• Exercise brief:
Line by line, copy the listing below exactly.

• Information supplied:
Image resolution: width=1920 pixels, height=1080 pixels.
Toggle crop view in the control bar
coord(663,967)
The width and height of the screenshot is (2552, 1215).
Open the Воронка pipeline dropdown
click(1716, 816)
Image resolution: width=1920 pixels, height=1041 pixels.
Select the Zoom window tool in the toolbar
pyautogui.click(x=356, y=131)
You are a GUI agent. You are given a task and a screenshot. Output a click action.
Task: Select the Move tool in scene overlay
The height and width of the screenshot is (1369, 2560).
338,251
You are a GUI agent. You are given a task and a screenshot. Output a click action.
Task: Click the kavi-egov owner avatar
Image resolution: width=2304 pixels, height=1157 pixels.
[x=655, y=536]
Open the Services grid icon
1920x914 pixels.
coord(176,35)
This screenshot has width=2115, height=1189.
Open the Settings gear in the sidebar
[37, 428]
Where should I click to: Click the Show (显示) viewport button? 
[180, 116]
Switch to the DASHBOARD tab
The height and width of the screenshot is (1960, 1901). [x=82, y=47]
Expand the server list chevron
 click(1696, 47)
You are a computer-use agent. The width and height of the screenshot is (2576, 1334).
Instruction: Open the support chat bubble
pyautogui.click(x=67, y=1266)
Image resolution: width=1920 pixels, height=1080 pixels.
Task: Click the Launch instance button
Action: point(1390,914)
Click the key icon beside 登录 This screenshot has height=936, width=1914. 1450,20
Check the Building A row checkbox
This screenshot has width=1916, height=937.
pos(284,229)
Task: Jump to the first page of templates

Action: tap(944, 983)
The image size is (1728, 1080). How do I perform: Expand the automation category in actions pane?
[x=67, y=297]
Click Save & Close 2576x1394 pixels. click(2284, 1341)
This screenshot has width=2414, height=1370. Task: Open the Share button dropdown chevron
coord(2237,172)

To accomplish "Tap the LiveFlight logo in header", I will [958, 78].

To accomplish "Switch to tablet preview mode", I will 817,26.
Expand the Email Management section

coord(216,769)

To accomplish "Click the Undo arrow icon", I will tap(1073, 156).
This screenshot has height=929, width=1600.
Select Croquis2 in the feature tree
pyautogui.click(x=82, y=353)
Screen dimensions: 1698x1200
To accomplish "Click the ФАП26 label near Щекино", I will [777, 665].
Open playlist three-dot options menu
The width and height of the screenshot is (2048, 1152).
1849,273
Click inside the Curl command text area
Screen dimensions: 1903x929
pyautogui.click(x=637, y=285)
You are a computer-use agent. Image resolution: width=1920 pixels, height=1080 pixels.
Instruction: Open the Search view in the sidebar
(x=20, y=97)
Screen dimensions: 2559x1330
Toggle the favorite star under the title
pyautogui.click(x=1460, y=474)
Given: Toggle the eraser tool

• Problem solution:
Image resolution: width=1920 pixels, height=1080 pixels.
Toggle crop view in the control bar
coord(663,967)
The width and height of the screenshot is (2552, 1215).
Open the Воронка pipeline dropdown
click(1716, 816)
Image resolution: width=1920 pixels, height=1041 pixels.
Select the Zoom window tool in the toolbar
pyautogui.click(x=356, y=131)
You are a GUI agent. You are given a task and a screenshot. Output a click action.
Task: Select the Move tool in scene overlay
The height and width of the screenshot is (1369, 2560).
338,251
You are a GUI agent. You are given a task and a screenshot. Output a click action.
Task: Click the kavi-egov owner avatar
Image resolution: width=2304 pixels, height=1157 pixels.
[x=655, y=536]
Open the Services grid icon
1920x914 pixels.
coord(176,35)
This screenshot has width=2115, height=1189.
Open the Settings gear in the sidebar
[37, 428]
Where should I click to: Click the Show (显示) viewport button? 
[180, 116]
Switch to the DASHBOARD tab
The height and width of the screenshot is (1960, 1901). [x=82, y=47]
Expand the server list chevron
 click(1696, 47)
You are a computer-use agent. The width and height of the screenshot is (2576, 1334).
Instruction: Open the support chat bubble
pyautogui.click(x=67, y=1266)
Image resolution: width=1920 pixels, height=1080 pixels.
Task: Click the Launch instance button
Action: point(1390,914)
Click the key icon beside 登录 This screenshot has height=936, width=1914. 1450,20
Check the Building A row checkbox
This screenshot has width=1916, height=937.
pos(284,229)
Task: Jump to the first page of templates

Action: tap(944, 983)
The image size is (1728, 1080). How do I perform: Expand the automation category in actions pane?
[x=67, y=297]
Click Save & Close 2576x1394 pixels. click(2284, 1341)
This screenshot has width=2414, height=1370. Task: Open the Share button dropdown chevron
coord(2237,172)

To accomplish "Tap the LiveFlight logo in header", I will [958, 78].

To accomplish "Switch to tablet preview mode", I will 817,26.
Expand the Email Management section

coord(216,769)

To accomplish "Click the Undo arrow icon", I will tap(1073, 156).
This screenshot has height=929, width=1600.
Select Croquis2 in the feature tree
pyautogui.click(x=82, y=353)
Screen dimensions: 1698x1200
To accomplish "Click the ФАП26 label near Щекино", I will [777, 665].
Open playlist three-dot options menu
The width and height of the screenshot is (2048, 1152).
1849,273
Click inside the Curl command text area
Screen dimensions: 1903x929
pyautogui.click(x=637, y=285)
You are a computer-use agent. Image resolution: width=1920 pixels, height=1080 pixels.
Instruction: Open the Search view in the sidebar
(x=20, y=97)
Screen dimensions: 2559x1330
Toggle the favorite star under the title
pyautogui.click(x=1460, y=474)
Given: Toggle the eraser tool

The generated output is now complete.